The objective of this chapter is to introduce you to the fundamentals of measuring software productivity in agile software development methodologies in order to unravel the real benefits of agile development. After reading this chapter you will have better understanding of:

  • What agile development means in terms of software productivity

  • The major difference between agile development and the other approaches

  • The agile techniques that will improve software productivity

  • The empirical evidence of improved software productivity in agile development

Key Terms in this Chapter

Agile Practices: The more specific activities that are provide practical implementation of the agile principles.

Software Productivity: Software productivity is a law that governs the efficiency of the output of the software development effort.

Agile Principles: The twelve generic guidelines that provide the course of action in the life of agile practitioners.

Agile Methodologies: The development of a system in parts as inspired by the customer and the continuous integration of these parts following planned repeated modifications while the development team and techniques emerge into a formidable winning system through the use of simple concepts such as flexibility, simplicity, trust, and choosing a minimal-overhead route that will lead to working code.

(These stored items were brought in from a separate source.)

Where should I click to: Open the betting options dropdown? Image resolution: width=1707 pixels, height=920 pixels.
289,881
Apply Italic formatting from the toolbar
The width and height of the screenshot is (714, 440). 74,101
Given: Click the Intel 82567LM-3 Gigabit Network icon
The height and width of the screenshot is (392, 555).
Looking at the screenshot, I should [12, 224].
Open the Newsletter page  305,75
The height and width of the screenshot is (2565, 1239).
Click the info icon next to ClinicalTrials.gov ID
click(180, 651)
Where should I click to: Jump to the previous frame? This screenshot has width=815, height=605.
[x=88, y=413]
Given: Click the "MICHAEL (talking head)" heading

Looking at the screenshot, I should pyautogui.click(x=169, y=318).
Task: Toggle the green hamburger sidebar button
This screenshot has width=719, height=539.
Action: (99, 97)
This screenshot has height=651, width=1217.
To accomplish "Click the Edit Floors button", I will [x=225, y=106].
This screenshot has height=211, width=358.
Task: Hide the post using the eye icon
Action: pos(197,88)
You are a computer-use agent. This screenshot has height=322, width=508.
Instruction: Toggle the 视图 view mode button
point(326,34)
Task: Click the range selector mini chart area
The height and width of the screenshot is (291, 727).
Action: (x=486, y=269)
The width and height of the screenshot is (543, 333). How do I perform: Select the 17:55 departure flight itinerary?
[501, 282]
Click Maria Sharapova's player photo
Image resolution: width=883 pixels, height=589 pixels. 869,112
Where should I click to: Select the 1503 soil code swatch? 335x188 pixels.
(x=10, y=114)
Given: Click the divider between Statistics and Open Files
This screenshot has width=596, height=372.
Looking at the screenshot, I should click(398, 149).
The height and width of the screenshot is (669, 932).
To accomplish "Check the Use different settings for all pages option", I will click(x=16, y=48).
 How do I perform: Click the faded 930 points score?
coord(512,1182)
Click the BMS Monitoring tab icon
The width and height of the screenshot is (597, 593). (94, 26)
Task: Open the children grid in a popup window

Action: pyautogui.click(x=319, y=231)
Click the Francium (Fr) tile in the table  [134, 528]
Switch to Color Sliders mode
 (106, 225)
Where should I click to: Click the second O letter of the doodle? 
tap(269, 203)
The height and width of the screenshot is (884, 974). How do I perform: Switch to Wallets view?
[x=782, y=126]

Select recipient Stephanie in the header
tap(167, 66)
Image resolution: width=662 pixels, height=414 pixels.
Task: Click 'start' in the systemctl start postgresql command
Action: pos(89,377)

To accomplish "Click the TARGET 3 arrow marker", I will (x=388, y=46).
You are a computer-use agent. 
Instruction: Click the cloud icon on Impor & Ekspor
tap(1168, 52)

Agile Software Engineering: The streamlined production of software systems with a focus on: a quality end product, relevant customer requirements, and following a minimalist approach to the process density.

Software Quality: ISO 9000 defines quality as the totality of characteristics of an entity that bear on its ability to satisfy stated or implied needs. Where ‘stated needs’ means those needs that are specified as requirements by the customer in a contract, and ‘implied needs’ are those needs that are identified and defined by the company providing the product.

Agile Values: The four fundamental concepts (preferred by agile developers) underlying the development of software and the process to be followed.